*Consigne A*:
Transcrivez fidèlement le passage du texte sur la Coupe du monde des jeux vidéo compris entre « L'événement : la » et « à l'hyperstimulation, s'abstenir. », ces deux bornes incluses.

*Texte source*:
«On va assister à une superbe rencontre pendant cette Coupe du monde. Les équipes sont en train de se réchauffer», lance un animateur à son collègue dans une estrade. Les commentateurs attendent le match de deux équipes locales françaises : Titan et Team LDLC. Devant eux, des milliers de spectateurs ont les yeux rivés sur un écran géant. Dans l'arène, aucun sportif en sueur, mais des concurrents concentrés devant une console.

L'épreuve : Counter-Strike Go.

L'événement : la Coupe du monde des jeux vidéo (ESWC), qui bat son plein ce week-end dans la Ville Lumière dans le cadre de la Paris Games Week. Pendant cinq jours, l'événement réunira plus de 250 000 «gameurs et gameuses» au Parc des expositions. De grands pavillons sont tapissés de consoles, d'écrans géants et d'immenses affiches des jeux : Call of Duty, League of Legends, Just Dance et Assassin's Creed. Yeux et oreilles sensibles à l'hyperstimulation, s'abstenir.

L'ambiance frôle la démesure. Des gens se baladent en Segway, des massothérapeutes prennent soin des joueurs. Les décibels frisent la limite du supportable. On tente de se faire une place parmi la marée humaine. Dans les toilettes, on aperçoit une publicité de Geekmemore, «le premier site de rencontre 100 % geek». Un monde à part pour les néophytes de jeux vidéo.

*Consigne B*:
Extrayez du listing les lignes situées entre celle qui contient « The image size » et celle qui contient « point(184,227) », toutes deux incluses, sans reprendre les images dans votre réponse.

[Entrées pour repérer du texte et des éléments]
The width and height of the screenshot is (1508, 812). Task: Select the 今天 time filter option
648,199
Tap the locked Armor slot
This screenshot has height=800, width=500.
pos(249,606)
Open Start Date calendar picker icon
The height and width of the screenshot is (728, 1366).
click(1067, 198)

==

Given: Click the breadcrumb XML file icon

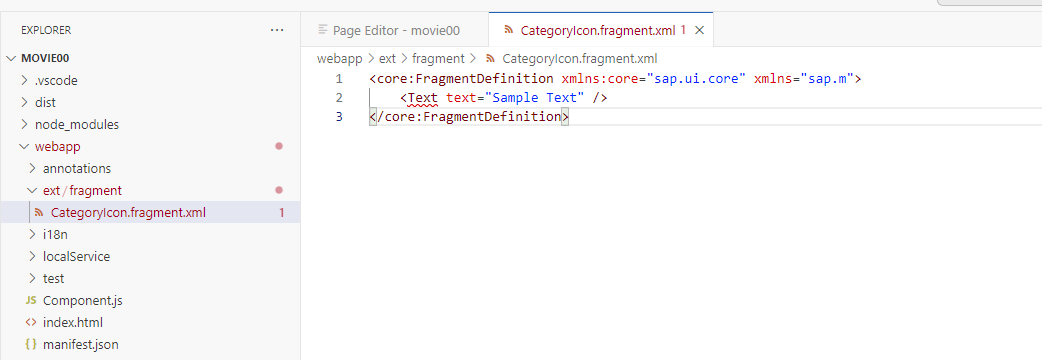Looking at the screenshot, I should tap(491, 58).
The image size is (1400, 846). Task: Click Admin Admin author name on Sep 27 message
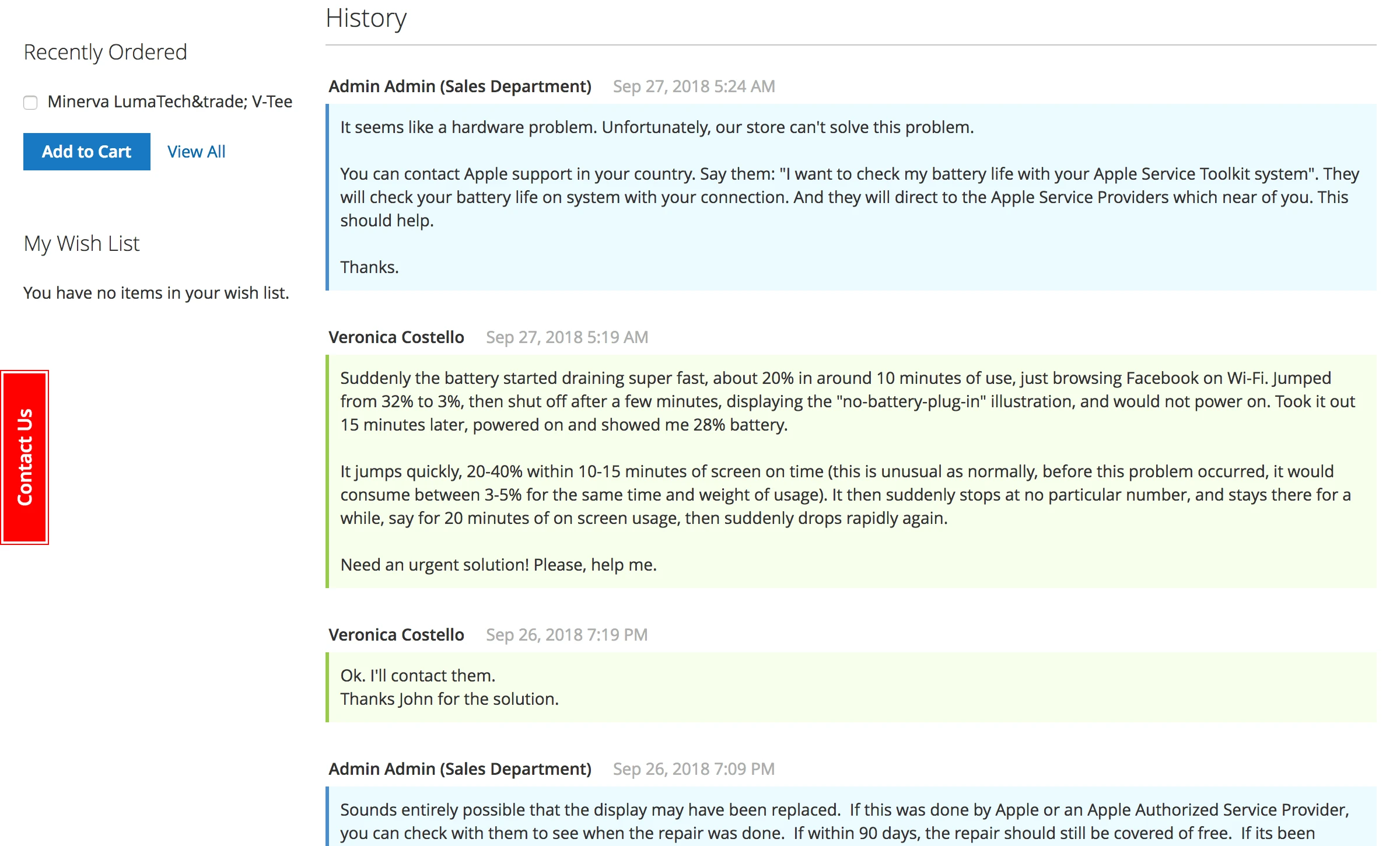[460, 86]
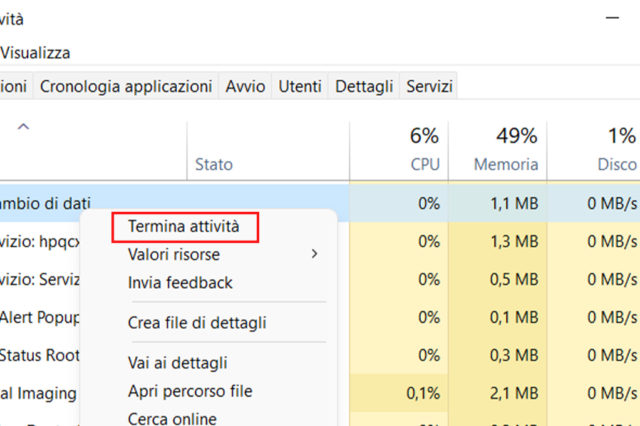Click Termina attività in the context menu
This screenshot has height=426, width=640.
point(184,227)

*Réponse A*:
L'événement : la Coupe du monde des jeux vidéo (ESWC), qui bat son plein ce week-end dans la Ville Lumière dans le cadre de la Paris Games Week. Pendant cinq jours, l'événement réunira plus de 250 000 «gameurs et gameuses» au Parc des expositions. De grands pavillons sont tapissés de consoles, d'écrans géants et d'immenses affiches des jeux : Call of Duty, League of Legends, Just Dance et Assassin's Creed. Yeux et oreilles sensibles à l'hyperstimulation, s'abstenir.

*Réponse B*:
The image size is (1400, 846). Task: Click Admin Admin author name on Sep 27 message
[460, 86]
Click Termina attività in the context menu
This screenshot has height=426, width=640.
point(184,227)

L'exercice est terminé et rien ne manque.